Published On: 8 July 2024Categories: Stories

The toastie production line is at breaking point as students wait four-deep for a hot snack before classes begin at Leighland Christian School at Ulverstone.

Chaplain Julie McLean and her two student volunteers at the school’s breakfast club are efficient but hampered by the lack of another powerpoint to run the third, four-sandwich toaster.

More than 50 high school students and a few daring primary school pupils have descended on the drama room for the Friday breakfast feast of yoghurt, apples, juice, cheese or ham and cheese toasties. It’s a calm, warm and inviting space. Music plays in the background as students wander in from just after 8am until the frantic last call nearing 9am. 

Breakfast club is a partnership between Devonport Chaplaincy, which manages school chaplains, and its sister organisation, Loaves and Fishes Tasmania, which provides the food, including making up the ham and cheese sandwiches ready for a smear of butter or Nuttelex before toasting.

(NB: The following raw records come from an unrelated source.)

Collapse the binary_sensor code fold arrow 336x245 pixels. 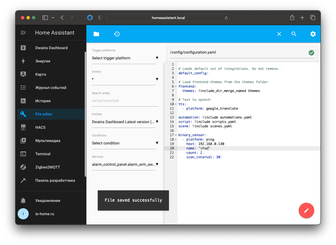(176, 135)
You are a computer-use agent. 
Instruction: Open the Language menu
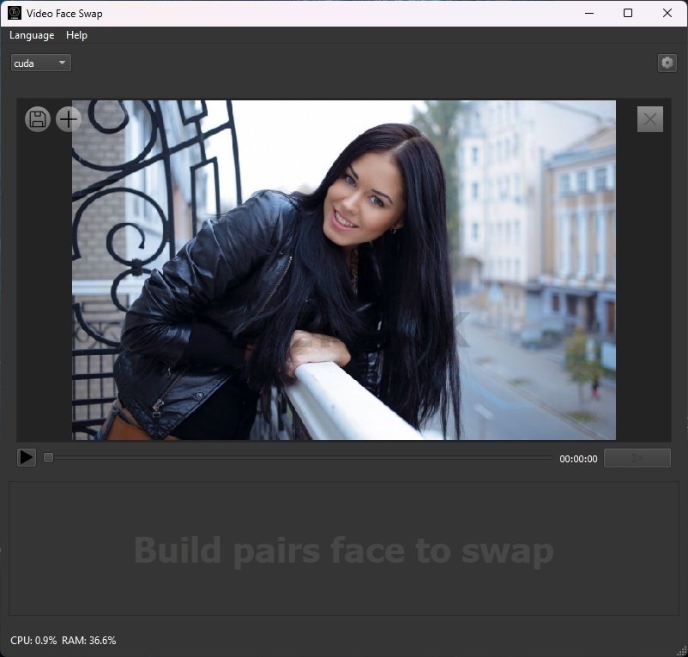[x=32, y=35]
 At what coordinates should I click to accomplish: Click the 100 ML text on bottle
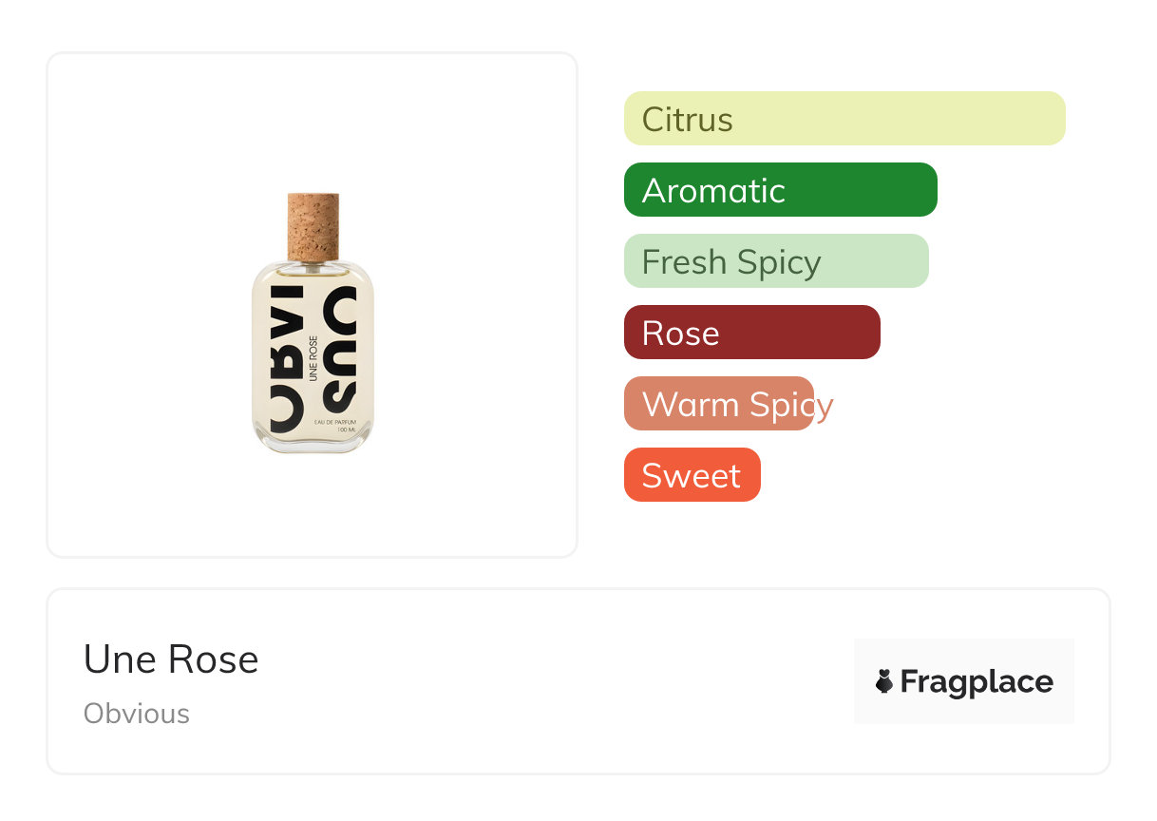pos(347,430)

For some, the toasted sandwich is a second breakfast, for others it’s the breakfast they didn’t get time to eat at home, while for others it’s the only breakfast they were ever going to get.

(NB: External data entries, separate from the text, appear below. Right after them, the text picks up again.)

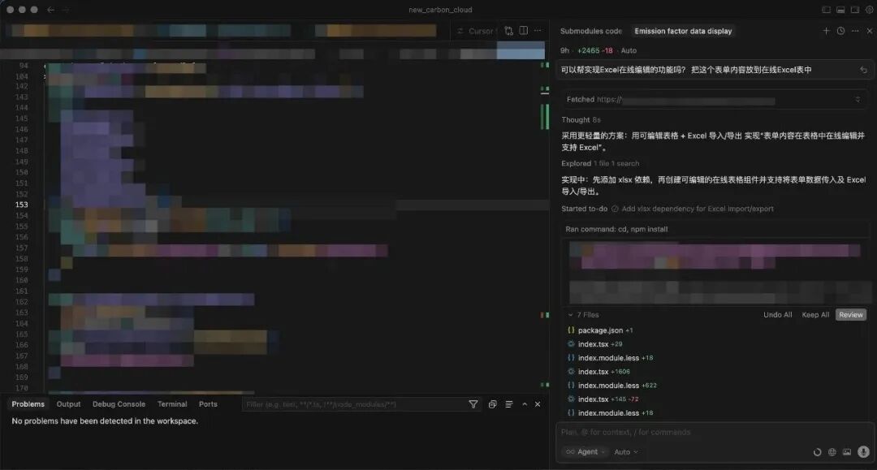Viewport: 877px width, 470px height.
Task: Click the Review button
Action: click(x=850, y=315)

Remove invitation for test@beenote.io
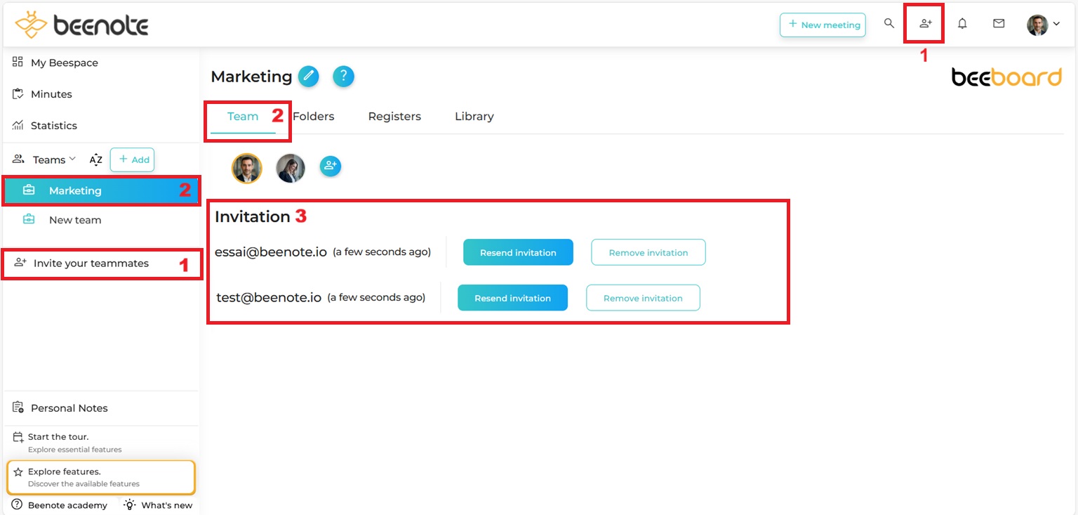coord(643,298)
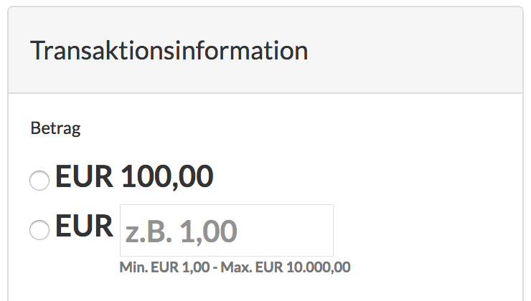This screenshot has height=301, width=531.
Task: Select the custom EUR amount radio button
Action: (39, 230)
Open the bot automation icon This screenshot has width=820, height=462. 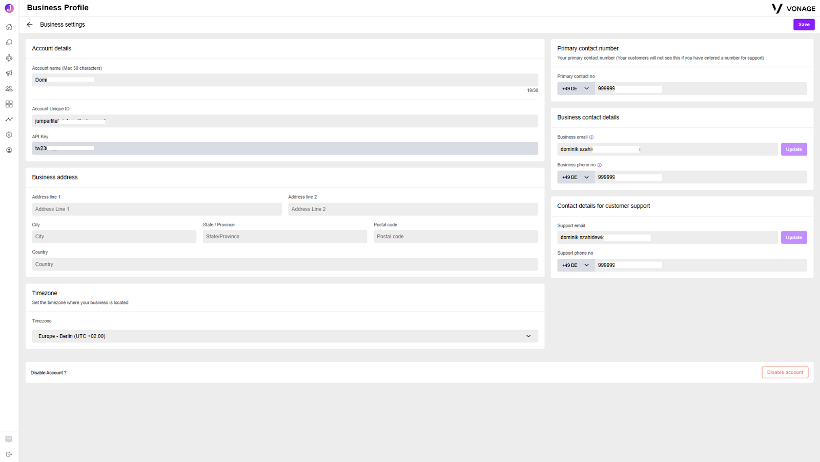[x=9, y=58]
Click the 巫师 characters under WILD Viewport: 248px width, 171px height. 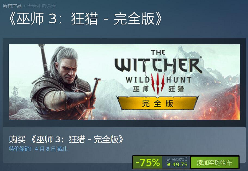(141, 89)
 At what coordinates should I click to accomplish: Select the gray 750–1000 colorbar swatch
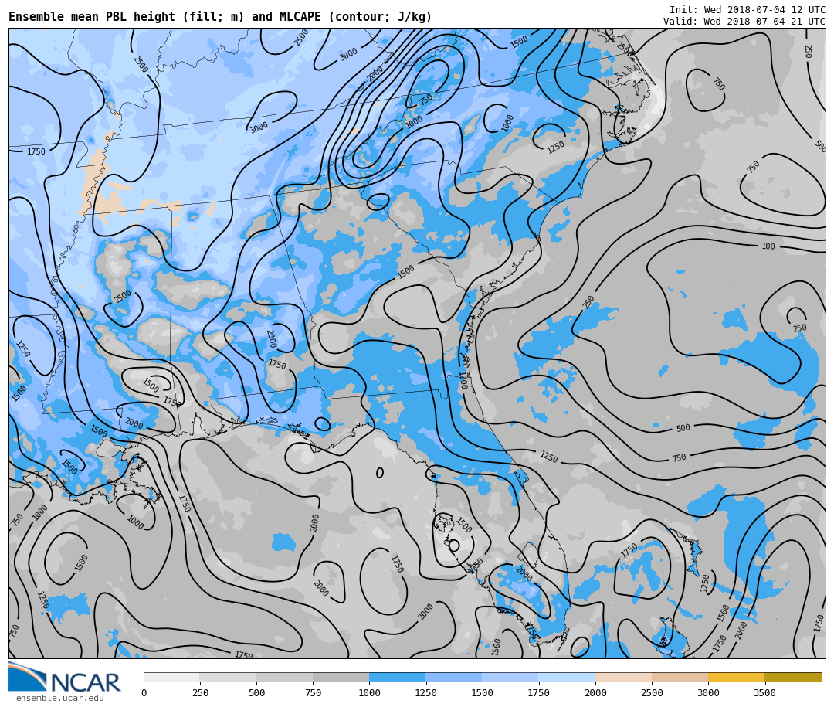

Chaplain Julie says the spiritual, social and emotional connections of various age groups mingling in a neutral space is as important, or more so, than the food.

“Some need food, some companionship; it’s about building the Leighland’s community,” she said.

“This is a safe space where there are no cliques or groups, just students from different years interacting together.

“It’s great when you see kids checking in with each other, being grateful for the food and being part of something bigger than just themselves.”

While the breakfast club is for high school students at this stage, half a dozen primary-age boys have turned up, staying on the fringes and not making a fuss in case they get noticed and are asked to leave. Instead, they are welcomed and fed along with everyone else. (The school plans to trial a primary school club in the near future.)

Toasted sandwiches and fruit are delivered to the school bus stop and handed to students who arrive as the bell goes for the start of classes. As a regional school, students attend from Port Sorell, Gunns Plains, Wynyard and Burnie. Many have had a long day before the first book is opened.

Food is also supplied to “The Well” a calm and relaxed space for students who struggle with crowds and noise.

Julie said she would like to train up more volunteers to allow the breakfast club to operate more frequently, and to include the entire school body.

She is also wanting to add Milo to the breakfast mix, no doubt a sure recipe for even more customers, particularly in the colder months.